O ator reforça a potência que há em ser quem é. “Nosso corpo existe e resiste. Pensa normalmente e pede passagem naturalmente. É um corpo presente. A importância desse espaço na TV é fundamental para que a gente possa avançar, não só artisticamente, mas como sociedade mesmo, para a gente naturalizar diferentes corpos nesse espaço e a gente enxergar a arte ampla como ela é e representativa como ela é”, ressaltou.
Novela
A experiência de Pedro está sendo transformadora, não só para ele, mas para toda estrutura, antes tão quadrada sem diversidade. “Muito tempo não tem uma novela tão representativa nessa diversidade de assuntos que a “Dona de Mim traz”. Então eu fico muito feliz de estar fazendo parte, de ser meio que pioneiro em a gente tratar a deficiência com humor, com leveza, com brincadeira, e também de uma forma pedagógica, ensinando muito ao público que está em casa, não só, mas também os atores que trabalham comigo, a equipe técnica.
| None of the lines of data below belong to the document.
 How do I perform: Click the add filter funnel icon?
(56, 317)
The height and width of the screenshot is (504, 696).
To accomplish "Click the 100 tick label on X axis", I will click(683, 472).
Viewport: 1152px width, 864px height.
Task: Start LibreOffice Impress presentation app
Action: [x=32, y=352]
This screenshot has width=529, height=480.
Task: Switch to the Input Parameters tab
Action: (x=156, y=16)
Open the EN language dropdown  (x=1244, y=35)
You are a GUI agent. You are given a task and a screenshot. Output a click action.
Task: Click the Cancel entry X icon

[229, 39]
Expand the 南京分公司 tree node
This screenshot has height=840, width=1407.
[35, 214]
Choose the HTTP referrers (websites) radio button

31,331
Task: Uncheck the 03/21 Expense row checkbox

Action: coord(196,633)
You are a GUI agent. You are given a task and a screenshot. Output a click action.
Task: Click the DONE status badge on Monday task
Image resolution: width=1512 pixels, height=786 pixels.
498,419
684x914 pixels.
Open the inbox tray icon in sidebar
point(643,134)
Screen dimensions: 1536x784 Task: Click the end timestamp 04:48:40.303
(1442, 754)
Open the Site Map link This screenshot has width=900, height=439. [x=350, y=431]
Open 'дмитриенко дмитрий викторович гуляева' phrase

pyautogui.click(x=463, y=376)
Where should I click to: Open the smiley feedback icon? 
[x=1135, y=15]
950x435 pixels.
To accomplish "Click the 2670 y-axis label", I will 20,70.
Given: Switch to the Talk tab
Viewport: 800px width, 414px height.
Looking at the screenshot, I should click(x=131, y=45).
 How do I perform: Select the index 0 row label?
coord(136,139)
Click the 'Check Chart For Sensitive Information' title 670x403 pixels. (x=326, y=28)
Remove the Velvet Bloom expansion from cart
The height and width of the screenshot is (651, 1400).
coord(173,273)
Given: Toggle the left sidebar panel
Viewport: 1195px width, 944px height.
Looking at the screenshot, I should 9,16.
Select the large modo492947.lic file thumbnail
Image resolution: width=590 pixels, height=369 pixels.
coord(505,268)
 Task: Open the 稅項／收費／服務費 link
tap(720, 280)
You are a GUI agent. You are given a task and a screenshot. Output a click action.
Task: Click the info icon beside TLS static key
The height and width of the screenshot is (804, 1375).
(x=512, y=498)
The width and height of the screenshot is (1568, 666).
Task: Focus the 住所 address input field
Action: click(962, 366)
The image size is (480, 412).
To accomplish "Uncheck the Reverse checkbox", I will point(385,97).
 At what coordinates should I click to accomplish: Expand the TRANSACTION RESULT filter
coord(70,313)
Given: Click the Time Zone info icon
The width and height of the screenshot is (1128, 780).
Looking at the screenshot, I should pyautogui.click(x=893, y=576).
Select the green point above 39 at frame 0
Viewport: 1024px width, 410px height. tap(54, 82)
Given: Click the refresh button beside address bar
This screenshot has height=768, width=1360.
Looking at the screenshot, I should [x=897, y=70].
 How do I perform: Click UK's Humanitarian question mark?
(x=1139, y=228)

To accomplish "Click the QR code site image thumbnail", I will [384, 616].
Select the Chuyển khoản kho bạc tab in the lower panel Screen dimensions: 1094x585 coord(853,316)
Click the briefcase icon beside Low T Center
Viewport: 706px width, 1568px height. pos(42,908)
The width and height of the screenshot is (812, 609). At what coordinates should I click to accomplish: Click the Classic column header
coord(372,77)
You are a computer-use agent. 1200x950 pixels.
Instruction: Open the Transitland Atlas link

Todos me deixam super à vontade, está todo mundo unido nesse propósito de levar essa mensagem, que trata de temas tão importantes e tão urgentes na nossa sociedade” comentou.
Impulso
Pedro começou no teatro aos 14 anos de idade, de lá para cá se especializou no curso Instituto Técnico do Brasil, em Petrópolis, fez tablado da Maria Clara Machado, no Rio de Janeiro, com Milton Baez Pereira, entre outras formações. O último trabalho nos palcos, antes da tv, foi o espetáculo “Meu Corpo Está Aqui”, que trata de experiências sexuais de pessoas com deficiência. Tudo que envolve corpos e reflexão é o impulso de Pedro que vê a arte como um trampolim para a liberdade de narrativas. “O que me impulsiona é justamente isso. Você pode entrar na casa das pessoas e fazê-las refletir sobre diversos temas que não fazem parte da natureza delas. Então, acredito que a arte, como um todo, tem esse poder da reflexão, do debate. Estamos levando, debatendo diversos temas, assim como a naturalização do corpo da pessoa com deficiência numa novela da Rede Globo. Isso é essencial, é muito grandioso e importante esse espaço. Então, o que me motiva a continuar nesse fazer artístico, tanto nos outros trabalhos que eu fiz e nos que virão, é refletir, fazer as pessoas refletirem e se sentirem representadas e se sentirem tocadas pelo meu trabalho” indagou.